Text:

I don't believe that there is any program that does this, specifically, What we're talking about here is the correlation between one gene and another. If they are highly and statistically significantly correlated (positively or inversely), then its evidence that they are working together in the same, for example, pathway, but its nowhere near proof.
The type of analysis that you want to do is probably suitable for network analysis, for which there are quite a few tools available, namely:
The igraph tutorial was written by me.
Whilst igraph and WGCNA don't take information about protein-to-protein interactions into account, STRING does do this.
Once you get your network constructed, you can look at metrics such as:
- Vertex degree
- Hub score
- Betweenness centrality
- community structure
- module eigenvalues (WGCNA)
These can be calculated as part of igraph or, if using STRING or WGCNA, you can export your network into Cytoscape and then derive these metrics there.
Kevin
Thank you Kevin. I actually have used WGCNA to make some STATIC modules for my gene list. If the results shows gene B is significantly(let's say just from p value) correlated with most of the modules built, then I can say gene B is working together with these genes? Since I only got RNA data at hand, I will try your igraph on my data. Thank you for your professional interpretation for my question.

Data supplied:

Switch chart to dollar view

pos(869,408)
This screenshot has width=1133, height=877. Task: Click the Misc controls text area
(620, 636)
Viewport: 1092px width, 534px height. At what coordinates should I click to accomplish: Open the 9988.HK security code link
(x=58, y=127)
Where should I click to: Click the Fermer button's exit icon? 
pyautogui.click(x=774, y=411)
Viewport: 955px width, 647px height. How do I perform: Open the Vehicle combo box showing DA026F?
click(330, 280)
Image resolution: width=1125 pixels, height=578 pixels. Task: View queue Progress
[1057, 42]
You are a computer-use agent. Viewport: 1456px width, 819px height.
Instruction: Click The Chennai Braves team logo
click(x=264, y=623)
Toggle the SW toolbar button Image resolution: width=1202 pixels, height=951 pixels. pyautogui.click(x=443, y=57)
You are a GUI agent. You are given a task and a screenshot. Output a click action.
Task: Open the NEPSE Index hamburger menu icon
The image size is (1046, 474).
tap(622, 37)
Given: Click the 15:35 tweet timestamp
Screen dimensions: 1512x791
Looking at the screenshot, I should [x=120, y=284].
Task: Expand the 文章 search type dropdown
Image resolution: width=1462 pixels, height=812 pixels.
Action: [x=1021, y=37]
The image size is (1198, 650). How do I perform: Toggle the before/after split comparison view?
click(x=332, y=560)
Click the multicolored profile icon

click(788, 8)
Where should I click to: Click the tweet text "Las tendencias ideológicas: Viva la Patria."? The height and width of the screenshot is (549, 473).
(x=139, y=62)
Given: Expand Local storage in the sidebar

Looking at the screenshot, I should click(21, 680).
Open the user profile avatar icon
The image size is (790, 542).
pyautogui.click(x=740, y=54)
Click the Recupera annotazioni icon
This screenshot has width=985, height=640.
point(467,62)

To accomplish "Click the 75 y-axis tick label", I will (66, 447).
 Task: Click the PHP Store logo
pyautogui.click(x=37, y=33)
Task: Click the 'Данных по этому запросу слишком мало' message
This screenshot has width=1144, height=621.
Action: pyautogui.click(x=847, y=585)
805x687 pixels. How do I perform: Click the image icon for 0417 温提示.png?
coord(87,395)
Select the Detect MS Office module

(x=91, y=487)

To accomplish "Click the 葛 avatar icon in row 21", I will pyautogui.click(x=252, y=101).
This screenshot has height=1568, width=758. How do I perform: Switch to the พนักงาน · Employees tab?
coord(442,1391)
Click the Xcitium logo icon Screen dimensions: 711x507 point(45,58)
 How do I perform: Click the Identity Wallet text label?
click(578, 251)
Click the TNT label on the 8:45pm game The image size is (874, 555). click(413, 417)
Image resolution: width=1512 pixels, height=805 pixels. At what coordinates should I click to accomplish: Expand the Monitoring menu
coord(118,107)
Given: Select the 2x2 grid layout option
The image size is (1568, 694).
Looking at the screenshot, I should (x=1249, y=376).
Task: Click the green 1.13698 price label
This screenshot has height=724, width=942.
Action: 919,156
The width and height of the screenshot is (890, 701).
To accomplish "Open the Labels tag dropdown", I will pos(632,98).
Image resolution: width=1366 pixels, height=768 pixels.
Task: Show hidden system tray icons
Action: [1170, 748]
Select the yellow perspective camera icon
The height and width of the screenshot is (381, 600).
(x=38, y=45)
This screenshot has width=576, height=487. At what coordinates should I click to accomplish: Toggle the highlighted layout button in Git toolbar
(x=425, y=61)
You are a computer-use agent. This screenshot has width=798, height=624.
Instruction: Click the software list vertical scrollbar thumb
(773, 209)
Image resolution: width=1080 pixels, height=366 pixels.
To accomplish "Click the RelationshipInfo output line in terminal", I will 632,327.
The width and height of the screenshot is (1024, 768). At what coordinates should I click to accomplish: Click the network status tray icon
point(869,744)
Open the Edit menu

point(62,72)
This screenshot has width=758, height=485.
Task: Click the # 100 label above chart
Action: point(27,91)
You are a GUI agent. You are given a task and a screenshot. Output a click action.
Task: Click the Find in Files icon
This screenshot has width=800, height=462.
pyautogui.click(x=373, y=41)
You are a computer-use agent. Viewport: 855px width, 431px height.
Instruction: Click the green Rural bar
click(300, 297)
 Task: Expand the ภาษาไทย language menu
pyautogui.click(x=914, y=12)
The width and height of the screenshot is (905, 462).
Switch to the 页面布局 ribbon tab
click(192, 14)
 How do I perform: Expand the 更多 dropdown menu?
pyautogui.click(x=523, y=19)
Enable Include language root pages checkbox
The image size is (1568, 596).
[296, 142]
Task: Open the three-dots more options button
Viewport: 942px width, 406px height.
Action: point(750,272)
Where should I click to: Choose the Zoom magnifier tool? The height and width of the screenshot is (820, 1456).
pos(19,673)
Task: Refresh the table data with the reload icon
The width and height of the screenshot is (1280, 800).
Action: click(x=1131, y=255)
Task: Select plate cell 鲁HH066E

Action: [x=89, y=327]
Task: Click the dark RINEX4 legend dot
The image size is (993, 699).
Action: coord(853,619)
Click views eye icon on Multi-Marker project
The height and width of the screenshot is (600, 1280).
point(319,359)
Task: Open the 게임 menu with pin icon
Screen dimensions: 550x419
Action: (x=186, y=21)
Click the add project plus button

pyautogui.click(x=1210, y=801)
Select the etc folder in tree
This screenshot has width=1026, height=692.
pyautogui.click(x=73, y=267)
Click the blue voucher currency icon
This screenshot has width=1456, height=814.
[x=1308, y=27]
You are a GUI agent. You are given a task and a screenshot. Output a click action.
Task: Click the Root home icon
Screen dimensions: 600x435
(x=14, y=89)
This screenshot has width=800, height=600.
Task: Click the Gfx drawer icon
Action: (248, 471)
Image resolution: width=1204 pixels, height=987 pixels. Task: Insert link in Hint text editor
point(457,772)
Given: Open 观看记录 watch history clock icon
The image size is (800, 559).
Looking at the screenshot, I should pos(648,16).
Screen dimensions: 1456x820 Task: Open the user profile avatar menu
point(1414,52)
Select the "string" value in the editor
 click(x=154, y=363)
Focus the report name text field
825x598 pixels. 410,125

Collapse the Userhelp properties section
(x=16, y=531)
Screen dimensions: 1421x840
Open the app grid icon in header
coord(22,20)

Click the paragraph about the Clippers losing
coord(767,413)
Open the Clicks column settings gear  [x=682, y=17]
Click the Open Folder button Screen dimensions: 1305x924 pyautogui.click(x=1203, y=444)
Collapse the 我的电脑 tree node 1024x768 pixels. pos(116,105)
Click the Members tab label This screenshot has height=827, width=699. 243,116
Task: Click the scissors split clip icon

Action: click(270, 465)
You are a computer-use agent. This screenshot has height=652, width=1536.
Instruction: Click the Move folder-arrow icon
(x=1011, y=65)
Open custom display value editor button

Exercise tasks:
A. In the forum thread on gene correlation, which tool takes protein-to-protein interactions into account?
B. Using the forum thread on gene correlation, explain why the second poster plans to try igraph.

Responses:
A. STRING

B. The second poster plans to try igraph on their data because they have only RNA data at hand.